Moon Jae-in, Minjoo’s Presidential candidate, will likely be elected President in a snap election scheduled for May 9.  In recent years, SHARPS has been a favorite campaign destination for many Presidential hopefuls.  However, Moon is the first-ever major Presidential candidate that has signed a pledge with SHARPS regarding Samsung.

“It’s been ten years since I first met with Hwang Sang-ki, the father of the first known Samsung victim, Hwang Yu-mi,” said lawmaker Woo Won-shik, who signed the agreement on the party’s behalf.  “Moon has expressed his strong willingness to help SHARPS and Samsung resume dialogue.”

Hwang replied: “The new government must implement this agreement in good faith.”

“Samsung must promise sincere dialogue, a truthful apology, and comprehensive compensation,” Hwang concluded, reiterating SHARPS’s demands.

Turns and Twists

The would-be ruling party’s posturing toward Samsung and SHARPS has to date been erratic at most. Since 2013 the Minjoo Party, and its predecessor, released only one statement on SHARPS or Samsung’s cluster.

In 2016, the Minjoo Party recruited Yang Hyang-ja, Samsung’s 50-year-old woman executive, as a “female role model ”

Yang is something of a legend among many young women in South Korea as she has climbed up the corporate ladder at a male-dominated Samsung to a PhD, and  a job as R&D director from high-school graduate office secretary.

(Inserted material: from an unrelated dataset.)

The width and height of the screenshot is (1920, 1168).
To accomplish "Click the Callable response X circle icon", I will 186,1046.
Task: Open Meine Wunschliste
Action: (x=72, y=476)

In March 2017, Yang was forced by a flurry of public criticism to make a public apology, after she, in a luncheon with reporters, branded SHARPS “professional protesters” and the independent Korean Confederation of Trade Unions labor aristocrats.

Non-binding

In all fairness, on March 13, Moon apologized to SHARPS for Yang’s remarks at a mass rally in Seoul, calling on all presidential candidates to pledge to improve public and workplace safety.

The agreement is non-binding—SHARPS would likely find little reason to let up on the pressure on Samsung, the government or elected officials.

MoonandHan.jpg

Moon Jae-in, Minjoo’s presidential candidate, met with Han Hye-kyung, a Samsung cluster victim at a mass rally in central Seoul on March 13.  Source:  Pressian.com

Repeat Tragedy

SHARPS’s latest political breakthrough came on the heels of yet another fatal accident at a Samsung plant.  On May 1, six workers were killed and more than 20 were injured when a mobile crane crashed into and felled a fixed crane at the shipyard of Samsung Heavy Industries Co. Ltd in Geoje, Korea.

All six fatalities were temporary workers.  The cause of the crash is still under investigation although eyewitnesses said the mobile crane operator, a regular employee, missed the signal by a temporary worker.

Repeat Negligence

Samsung bungled first-response efforts, according to an expose by independent news site The Voice of the People.  The company did not bring in government paramedics during the first hour of the accident, during which its own first responders failed to stop the hemorrhaging of a victim who eventually died.

Samsung Heavy Industries’ negligence is just a repeat of Samsung Electrics’ botched response to fatal gas leaks at its semiconductor lab about four years ago.

In January 2013,  Samsung used outsourced first-response teams to stem two separate leaks of Hydrofluoric acid at the chip lab in Hwaseong, Korea, which left one worker dead and four injured.

SHARPS’s Sit-in Continues 

Since Oct. 7, 2015, SHARPS and its supporters have been staging a sit-in at Samsung D’light, the company’s so-called global exhibition space in south Seoul, calling for the world’s largest technology company to:  1) compensate all victims of occupational disease transparently and sufficiently; and 2) make a sincere and full apology.